(wip) a "many-compromises" file indexing system.
understand what's up with it here: https://blog.l4.pm/the-system-is-the-solution
v0.2 is released.
i run master branch, which may be unstable and corrupt your database (like it did to mine, that was fun)
v0.3 with the goodies of master
branch will be carved onto stone once Zig reaches v0.11.0
(i'll also attempt to only pin down zig stable versions after that release)
i have been working on this since April 2022, and also been using it on a daily basis. the base is relatively solid enough, but there are unanswered design questions, see issues tab.
here are my awtfdb statistics for the past 7 months (May 2023):
there is no specification yet that would enable others to contribute to the system by writing their own tools on top, but that is planned.
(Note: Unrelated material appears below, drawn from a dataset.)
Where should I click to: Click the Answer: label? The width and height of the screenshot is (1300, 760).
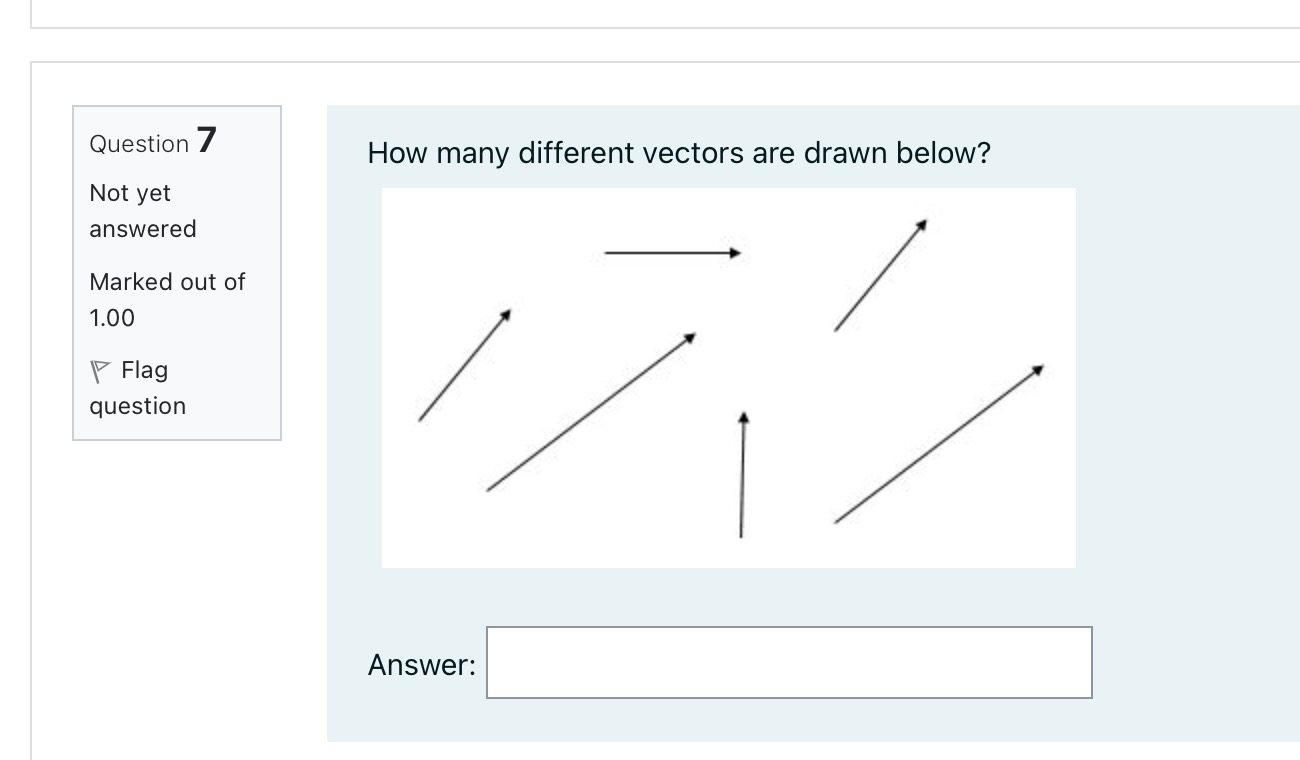421,664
this indexing system is very CLI based and there is a szurubooru frontend
for better viewing. see extra/
for that respective tooling.
as this is v0.x, it is NOT PRODUCTION READY. THERE IS NO WARRANTY PROVIDED BY ME. I WORK ON THIS PART TIME. BEWARE OF BUGS.
awtfdb-watcher
git clone https://github.com/lun-4/awtfdb
cd awtfdb
zig build
# choose your own prefix thats on $PATH or something
zig build install --prefix ~/.local/ --verbose -Drelease-safe=true
# create the awtfdb index file on your home directory
awtfdb-manage create
# add files into the index
# the ainclude tool contains a lot of tag inferrers
# you can see 'ainclude -h' for explanations into such
ainclude --tag meme:what_the_dog_doing ~/my/folder/dog_doing.jpg
# find files with tags
afind meme:what_the_dog_doing
# spawn the rename watcher for libraries that have minimal rename changes
# as the watcher is relatively unstable.
#
# install bpftrace and a recent linux kernel,
# then add this to your init system
awtfdb-watcher /home/user
# list files and their tags with als
als ~/my/folder
# manage tags
atags create my_new_funny_tag
atags search funny
atags delete my_new_funny_tag
# remove files or directories from the index (does not remove from filesystem)
arm -r ~/my/folder
fuck if i know.
(i leave them there for the funny)
if i could make it a single phrase: awtfdb is an incremental non-destructive tagging system for your life's files full of compromises.
you start it with 'awtfdb path/to/home/directory', it'll create a sqlite file on homedir/awtfdb.db, and run necessary migrations
then, say, you have a folder full of music. you can track them with 'binclude mediadir', but that'd just track them without tags. we know its a media directory, why not infer tags based on content?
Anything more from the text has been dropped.